Villon - De André (Tutti morimmo a stento).

 

Nell'album Tutti morimmo a stento, De André canta la parte "sporca" della coscienza umana, quella nella quale si trovano le debolezze morali, il rifiuto o l'incapacità di rispettare le regole, quelle regole che sono diretta espressione della società che le ha volute, della "maggioranza". Per De André,

…oggi maggioranza ha un significato numerico, ma deriva dal termine latino maior, che al plurale fa maiores. I maiores nel mondo latino erano coloro che detenevano i privilegi ed esercitavano l'autorità e il potere. Oggi questi maiores sono diminuiti di numero, ma la loro diminuzione è direttamente proporzionale all'aumento in loro favore dei privilegi, dell'autorità, del potere, (ormai) pressoché illimitati […]. I minores […] saremmo poi tutti noi al di là del mestiere che facciamo…

Per questo motivo, chi rifiuta queste regole non è un criminale da punire, ma una vittima che si ribella, che cerca una libertà che non potrà avere. Quindi De André canta l'anelito alla ricerca di "altro" e di "oltre", che poi si risolverà nella dissipazione e perdita di sé. Canta i disadattati, facendone dei ribelli verso la maggioranza, verso il sentire comune ed il pensiero unico. Questi personaggi condannati dalle leggi dei majores, col loro sentire confondono l'ordine precostituito, eliminando il principio della contrapposizione netta tra bene e male, presentandoci una vita fatta di intrecci difficili, di azioni e scelte ingiudicabili. Come emblema di tale universo, De André prenderà la figura di François Villon, poeta e uomo "contro", e la sua poesia: ballade des pendus.

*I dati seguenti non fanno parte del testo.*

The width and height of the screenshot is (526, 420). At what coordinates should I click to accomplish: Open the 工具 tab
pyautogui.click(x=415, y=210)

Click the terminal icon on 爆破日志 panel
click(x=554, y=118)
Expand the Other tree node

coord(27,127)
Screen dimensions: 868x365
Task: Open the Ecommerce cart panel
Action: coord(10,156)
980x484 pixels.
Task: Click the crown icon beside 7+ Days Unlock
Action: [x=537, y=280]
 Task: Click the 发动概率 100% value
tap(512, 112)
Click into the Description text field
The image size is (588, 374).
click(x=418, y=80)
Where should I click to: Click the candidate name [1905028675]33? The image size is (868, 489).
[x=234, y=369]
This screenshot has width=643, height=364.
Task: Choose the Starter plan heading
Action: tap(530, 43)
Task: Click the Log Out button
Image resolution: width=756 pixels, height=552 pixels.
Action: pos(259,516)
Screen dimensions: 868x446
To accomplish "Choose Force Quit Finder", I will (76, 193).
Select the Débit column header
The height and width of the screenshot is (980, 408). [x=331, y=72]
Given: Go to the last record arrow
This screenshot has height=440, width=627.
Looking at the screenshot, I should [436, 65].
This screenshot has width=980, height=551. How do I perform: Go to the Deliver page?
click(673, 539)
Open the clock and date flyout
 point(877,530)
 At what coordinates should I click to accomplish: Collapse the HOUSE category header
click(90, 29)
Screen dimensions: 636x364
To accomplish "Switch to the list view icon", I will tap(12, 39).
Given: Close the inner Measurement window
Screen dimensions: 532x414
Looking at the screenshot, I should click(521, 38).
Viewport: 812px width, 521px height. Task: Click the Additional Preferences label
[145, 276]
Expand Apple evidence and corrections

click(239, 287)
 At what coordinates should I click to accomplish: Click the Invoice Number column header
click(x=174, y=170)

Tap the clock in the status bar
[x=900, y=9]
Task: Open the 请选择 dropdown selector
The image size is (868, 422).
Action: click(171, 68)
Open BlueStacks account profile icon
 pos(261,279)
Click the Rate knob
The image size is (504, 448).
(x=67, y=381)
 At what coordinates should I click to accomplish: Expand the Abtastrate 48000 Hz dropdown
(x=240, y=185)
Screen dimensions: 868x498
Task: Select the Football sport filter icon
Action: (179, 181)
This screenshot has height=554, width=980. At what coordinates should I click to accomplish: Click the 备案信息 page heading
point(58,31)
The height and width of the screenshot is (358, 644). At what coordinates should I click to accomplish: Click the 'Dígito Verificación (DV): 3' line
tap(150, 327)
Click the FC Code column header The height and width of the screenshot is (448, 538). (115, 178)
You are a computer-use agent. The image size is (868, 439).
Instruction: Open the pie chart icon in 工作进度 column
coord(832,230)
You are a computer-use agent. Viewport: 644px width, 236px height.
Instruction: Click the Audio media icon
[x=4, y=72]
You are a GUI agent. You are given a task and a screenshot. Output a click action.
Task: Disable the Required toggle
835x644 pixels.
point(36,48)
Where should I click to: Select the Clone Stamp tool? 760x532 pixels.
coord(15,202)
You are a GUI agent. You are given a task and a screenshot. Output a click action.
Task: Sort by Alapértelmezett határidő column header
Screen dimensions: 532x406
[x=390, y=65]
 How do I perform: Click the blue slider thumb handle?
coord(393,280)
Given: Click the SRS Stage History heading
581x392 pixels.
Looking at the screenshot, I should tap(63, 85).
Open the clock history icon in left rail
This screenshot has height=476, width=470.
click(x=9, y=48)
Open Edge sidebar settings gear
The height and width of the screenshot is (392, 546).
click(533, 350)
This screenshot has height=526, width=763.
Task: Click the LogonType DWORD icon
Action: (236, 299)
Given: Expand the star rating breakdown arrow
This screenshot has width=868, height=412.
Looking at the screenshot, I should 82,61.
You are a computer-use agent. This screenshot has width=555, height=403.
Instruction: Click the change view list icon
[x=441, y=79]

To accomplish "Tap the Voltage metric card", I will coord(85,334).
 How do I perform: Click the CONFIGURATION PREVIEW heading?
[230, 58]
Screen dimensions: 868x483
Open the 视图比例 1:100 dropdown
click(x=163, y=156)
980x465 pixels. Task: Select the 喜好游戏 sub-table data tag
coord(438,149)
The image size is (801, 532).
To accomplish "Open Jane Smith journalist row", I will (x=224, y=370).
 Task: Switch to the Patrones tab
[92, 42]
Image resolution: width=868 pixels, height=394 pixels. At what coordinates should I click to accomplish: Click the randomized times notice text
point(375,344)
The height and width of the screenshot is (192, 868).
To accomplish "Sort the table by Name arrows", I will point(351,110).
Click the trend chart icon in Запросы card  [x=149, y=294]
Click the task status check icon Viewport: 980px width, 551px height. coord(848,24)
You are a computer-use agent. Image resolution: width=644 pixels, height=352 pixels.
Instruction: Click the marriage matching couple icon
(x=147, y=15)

La canzone di De André in cui più forte è l'eco di Villon è Ballata degli impiccati, e già dal titolo sentiamo il chiaro riferimento al poeta francese del Quattrocento. Esaminando il testo possiamo intuire come per entrambi, De André e Villon, l'impiccato non sia un criminale da condannare, ma un simbolo: il simbolo della condizione umana, che vede l'uomo come un disperato in agonia, che cammina sempre su un filo teso tra il male e la morte. Ancora, in comune c'è la descrizione di particolari aspri:

…l'urlo travolse il sole

l'aria divenne stretta…

chi la terra ci sparse sull'ossa...

un rancore che ha l'odore del sangue rappreso

così De André, mentre Villon:

…la nostra carne troppo nutrita

da un pezzo è divorata e imputridita…

la pioggia ci ha lavati e ripuliti

e il sole seccati e anneriti.

Le gazze, i corvi ci hanno cavato gli occhi

E strappata la barba e i sopraccigli…

Ci sono i segni dell'agonia e della crudeltà; De André:

ricordammo a chi vive ancora

che il prezzo fu la vita

per il male fatto in un'ora.

Poi scivolammo nel gelo

Di una morte senza abbandono

Recitando l'antico credo

Di chi muore senza perdono.

Chi derise la nostra sconfitta

E l'estrema vergogna ed il modo…

Villon:

…non siate duri di cuore con noi…

del nostro male nessuno voglia ridere…

noi siamo morti, nessuno ci sbeffeggi…

umani, qui non c'è proprio da scherzare…

C'è dunque l'invito a un sentire comune tra impiccato e spettatore, poiché se così non fosse, commetterebbe peccato chi riuscisse a proseguire "tranquillo il cammino" dopo aver sepolto il condannato; De André:

…chi derise la nostra sconfitta

e l'estrema vergogna ed il modo

soffocato da identica stretta

impari a conoscere il nodo.

Chi la terra ci sparse sull'ossa

E riprese tranquillo il cammino

Giunga anch'egli stravolto alla

fossa

Con la nebbia del primo mattino

La donna che celò in un sorriso

Il disagio di darci memoria

Ritrovi ogni notte sul viso

Un insulto del tempo e una scoria…

Villon:

Fratelli umani che ancora vivete…

Se pietà di noi poveri avete,

Dio avrà più presto di voi misericordia…

Se vi chiamiamo fratelli, non dovete

Risentirvi, benché ci abbia uccisi

La Giustizia…

Ciò che invece cambia tra i due è il modo di porsi all'altro. De André lo fa con l’invettiva, augurando allo spettatore le medesime sensazioni e gli stessi dolori, affinché capisca ciò che prova l'impiccato; Villon lo chiama "fratello", invitandolo a pregare per lui e gli altri impiccati, nella misericordia di Dio, il quale avrà misericordia anche di loro.

Dirà tre volte De André:

…soffocato da identica stretta

impari a conoscere il nodo…

giunga anch'egli stravolto alla fossa

con la nebbia del primo mattino…

ritrovi ogni notte sul viso

un insulto del tempo e una scoria…

mentre cinque volte aveva invocato Villon:

…Dio pregate che ci voglia assolvere…

intercedete per noi, che siamo morti…

Dio pregate che ci voglia assolvere…

Dio pregate che ci voglia assolvere…

Dio pregate che ci voglia assolvere.

Mentre Villon aveva insistito per tre volte sullo sbeffeggiare degli spettatori, De André si limita ad una:

…del nostro male nessuno voglia ridere…

noi siamo morti, nessuno ci sbeffeggi…

umani, qui non c'è proprio da scherzare… (Villon)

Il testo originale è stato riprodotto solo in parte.